[EXCERPT]
News / Opinion / Columns

Friedman: Democracy dies in news deserts

By Corey Friedman
Published: November 21, 2021, 6:01am

Claiming territory like a conquering army, a vast desert is on the march. It swallows small towns, suburbs and the wide expanses of farmland in between. Art Cullen is determined to beat back the tumbleweeds.

The Storm Lake Times’ editor and co-owner is battling the spread of news deserts, the ominous name given to communities without local newspapers to expose corruption at city hall and cover high school football rivalries under the Friday night lights.

Cullen and his family newspaper — five of its 10 employees are related — are profiled in the documentary “Storm Lake,” which premiered Monday on PBS after generating buzz on the film festival circuit. Through directors Beth Levison and Jerry Risius’ lens, the twice-weekly Iowa paper is a microcosm of American print media.

“Most people in Storm Lake care about community,” Cullen says in the film. “But how long does a community support journalism? Because now people want to get their news for free, and people are saying, ‘Oh well, that’s not worth a dollar.’ And that’s not how you sustain a democracy.”

Three years after winning a Pulitzer Prize, the Storm Lake Times was fighting for survival. Its struggles mirror those playing out in small newsrooms from the heartland to the coasts. Print advertising plummeted as businesses shifted their focus online, where Facebook, Google and Amazon gobble up nearly 70 percent of digital ad dollars.

“Our ads fell off a cliff, just like every other newspaper,” says Art’s brother, publisher and co-owner John Cullen, who chose to forgo his paycheck when he became eligible to receive Social Security benefits.

[INFORMATION GIVEN]
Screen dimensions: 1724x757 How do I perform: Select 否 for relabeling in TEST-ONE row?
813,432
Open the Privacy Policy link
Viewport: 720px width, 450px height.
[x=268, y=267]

[EXERCISE INSTRUCTIONS]
[1] Can you recast the paragraph beginning "Three years after winning a Pulitzer Prize" in the column on news deserts as a short list that keeps its main facts?
[2] How would the column on news deserts go on? Write the next part, picking up from where it stops.

[RESPONSES BY ITEM NUMBER]
[1]
- Three years after winning a Pulitzer Prize, the Storm Lake Times was fighting for survival.
- Its struggles mirror those of small newsrooms from the heartland to the coasts.
- Print advertising plummeted as businesses shifted their focus online.
- Online, Facebook, Google and Amazon take nearly 70 percent of digital ad dollars.

[2]
More than 2,000 U.S. newspapers have shuttered in the last 15 years, according to journalism professor Penelope Muse Abernathy’s research. The communities they covered are now news deserts, bereft of both the watchdog reporting that makes crooked politicians shudder and the positive publicity that makes civic boosters beam with pride.

If Art Cullen is a prophet crying in the wilderness, the adage about prophets going without honor in their hometown rings true. Winning the 2017 Pulitzer for editorial writing led to a book deal, speaking engagements and a national platform, but it didn’t make Cullen a celebrity in Storm Lake. Advertising manager Mary Cullen explains in the documentary that conservative business owners fumed when her brother-in-law was honored for his progressive pugilism on the opinion page.

Sales were so dismal last year that the Storm Lake Times resorted to crowdfunding to keep the paper in print and its reporters on the beat. A GoFundMe campaign raised $31,145 to sustain the enterprise.

Comparatively, the Times was lucky. COVID-19 crippled the small businesses that still advertise in local papers. The Poynter Institute, a journalism training center and think tank, reported more than 90 newsroom closed during the pandemic.

Crisis brings opportunity, but also opportunists. Some 1,400 online news outlets sprang up in the last several years. While some publish journalism in the public interest, many are news aggregators that provide little original content. Others are thinly veiled commentary mills bankrolled by conservative and liberal megadonors.

“Storm Lake” poses an existential question: What happens if we lose the news?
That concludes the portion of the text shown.